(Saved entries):
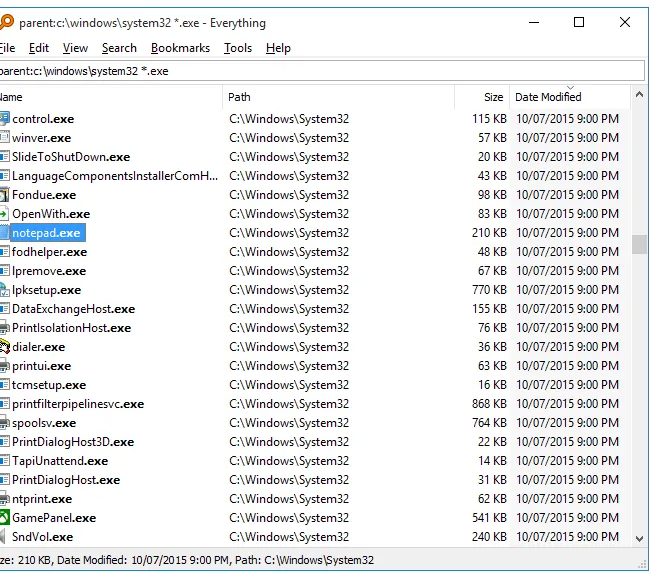Click the GamePanel.exe Xbox icon

pyautogui.click(x=4, y=518)
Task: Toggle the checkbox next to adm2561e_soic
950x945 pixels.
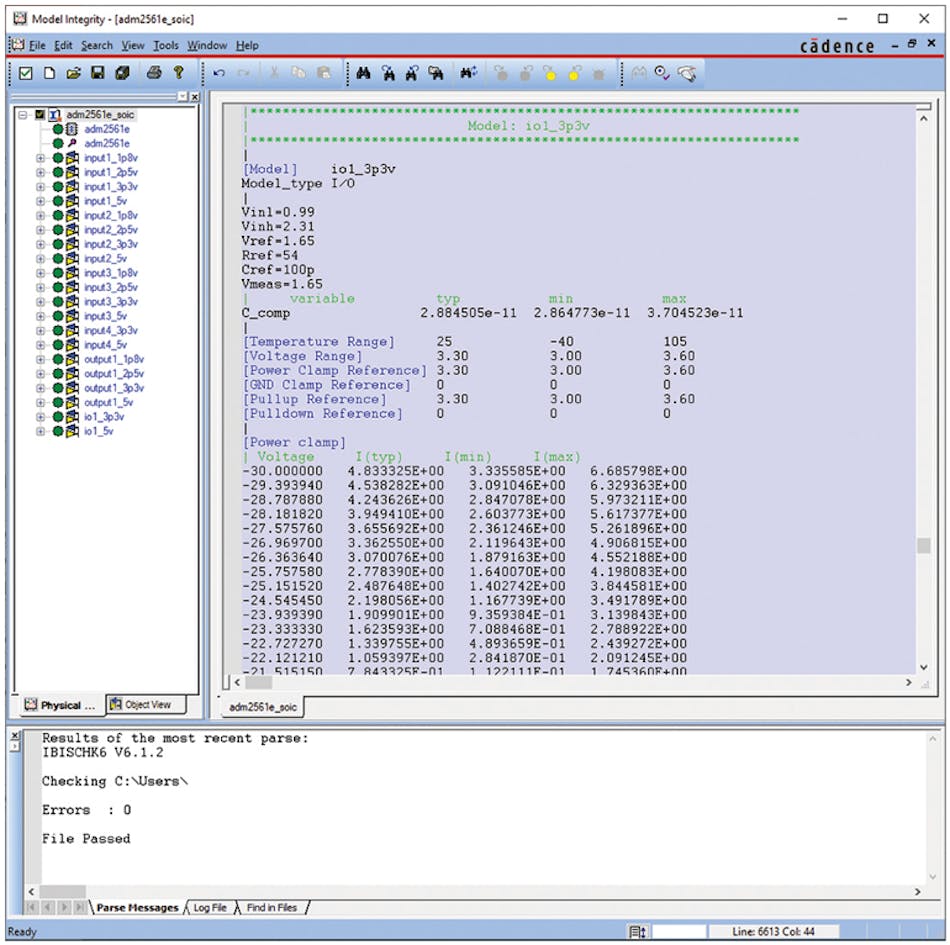Action: (38, 114)
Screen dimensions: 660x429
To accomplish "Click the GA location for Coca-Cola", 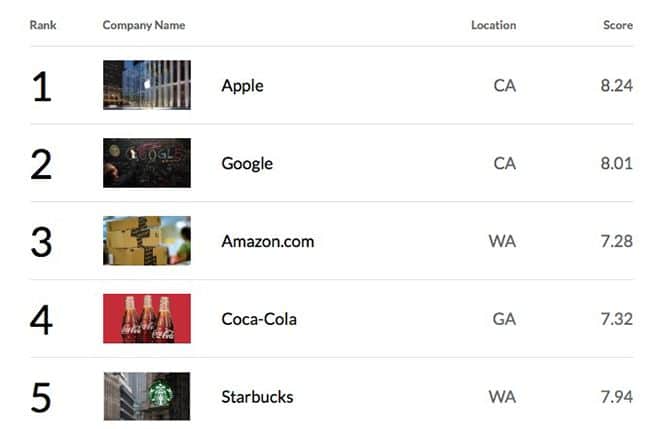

(Task objective): Please return only the lines from the one holding "Task: Toggle the" through the end of the data, both ends included; do not copy any pictures.

(Result):
Task: Toggle the checkbox next to adm2561e_soic
950x945 pixels.
Action: (38, 114)
Screen dimensions: 660x429
To accomplish "Click the GA location for Coca-Cola", 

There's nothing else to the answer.